8.7 The executive committee takes its decisions in executive committee meetings, which are called by the chairman under observance of a notice period of three days.
8.8 The resolutions are to be recorded for evidence purposes and signed by at least two chairmen.
§ 9 General meeting
9.1 The ordinary General Meeting shall be convened at least once a year by the Chairman of the Executive Board or on his behalf by the Secretariat in writing at least three weeks in advance, stating the agenda.
9.2 Motions by members that are to be added to the agenda of the ordinary General Meeting must be submitted in writing to the office at least two weeks before the date of the meeting. They must be communicated to the members immediately. The general meeting decides on later requests to add items to the agenda.

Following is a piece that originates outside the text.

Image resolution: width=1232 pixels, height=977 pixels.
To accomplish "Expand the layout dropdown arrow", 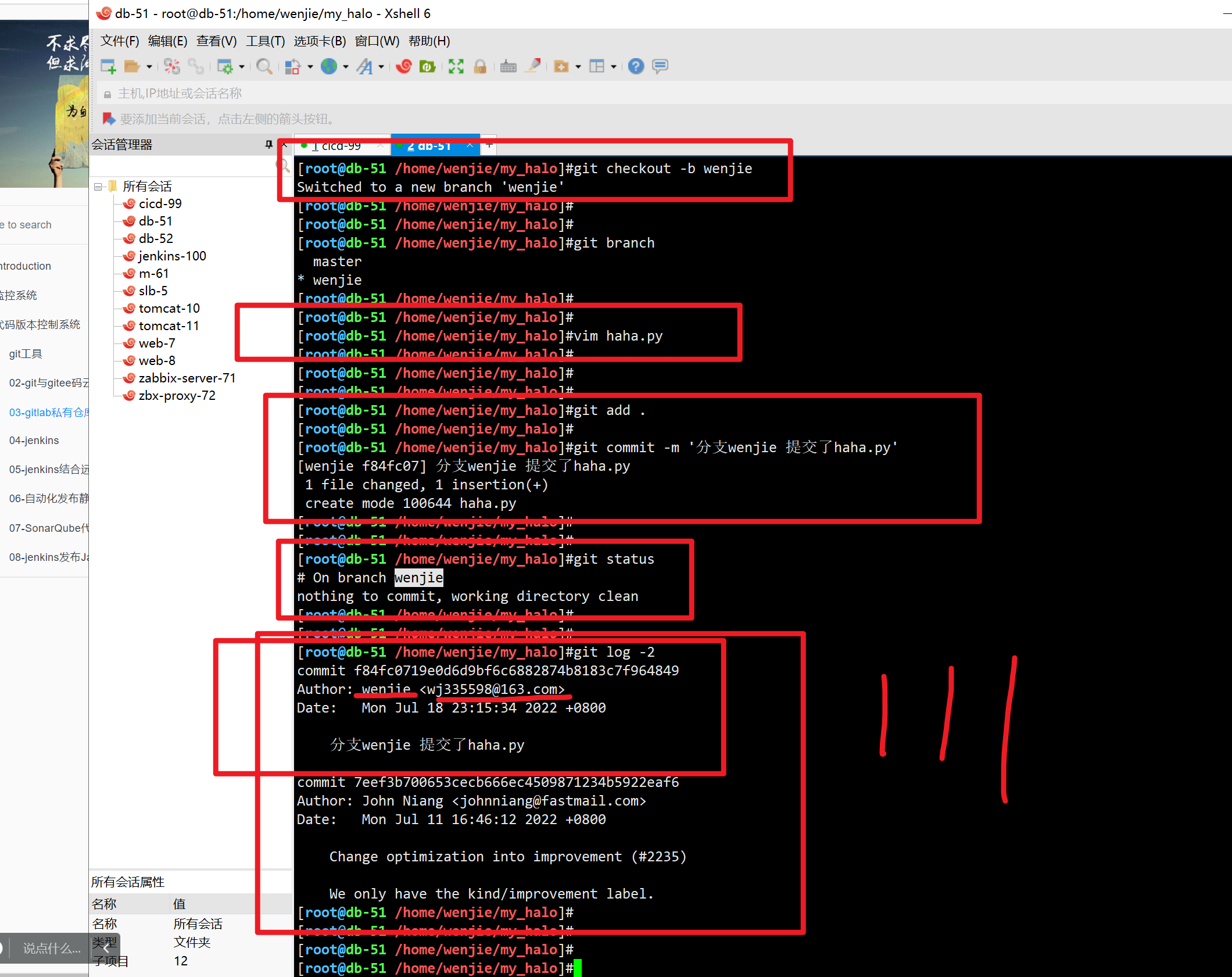I will coord(614,67).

9.3 The General Assembly has the following tasks in particular:
a) Elections of the board members.
b) Acceptance of the chairman's annual report.
c) Acceptance of the duly audited annual accounts and resolution on the discharge of the Executive Board.
d) Determination of the membership fee.
e) Passing resolutions on amendments to the statutes and dissolution of the Association.
f) Appointment of the auditors.
9.4 The general meeting has a quorum if 33% of the voting members are present. If there is no quorum, a general meeting with the same agenda can be convened within two weeks, for which the presence of a certain number of members does not apply.
9.5 The General Assembly passes its resolutions with a simple majority of the members present and entitled to vote. Amendments to the statutes and resolutions on the dissolution of the association require a majority of three quarters of the voting members present.
9.6 Two further voting rights may be transferred to one voting member. The transfer of voting rights must be proven in writing.
9.7 The resolutions of the General Assembly shall be recorded in minutes, which shall be signed by the Chairman and the Managing Director.
9.8 If a member is more than 6 months in arrears with the payment of dues, the right to vote expires.
9.9 Each vote of the members can, if the executive committee considers this sufficient, take place in writing by post.
§ 10 Extraordinary General Meeting
10.1 The executive committee can call an extraordinary general meeting at any time.
10.2 This meeting must be convened if the interests of the Association so require, or if one fifth of all members request it in writing, stating the purpose and reasons.
§ 11 Management
11.1 The Association shall set up an office at its registered office which shall be headed by a managing director who shall be responsible for the day-to-day business of the Association.
11.2 The managing director is appointed by the executive committee and confirmed by the general meeting.
11.3 The managing director participates in the meetings of the organs of the association. Within the framework of the budget, the managing director may conduct business which obliges the association up to an amount of EUR 3,000. He may only make further decrees together with the first chairman.
§ 12 Dissolution of the Association
12.1 The dissolution of the association can be decided in a specially convened general meeting with three quarters of the votes cast.
12.2 If the General Assembly has decided to dissolve the Association in accordance with the provisions of these Statutes, the remaining assets shall be repaid to the members after all obligations have been fulfilled.
12.3 Unless the general meeting decides otherwise, all members of the board are the liquidators of the association who are jointly authorized to represent the association.
The above statute was established in the foundation meeting of 25.09.1992 and changed in the general meeting of 26.09.2003.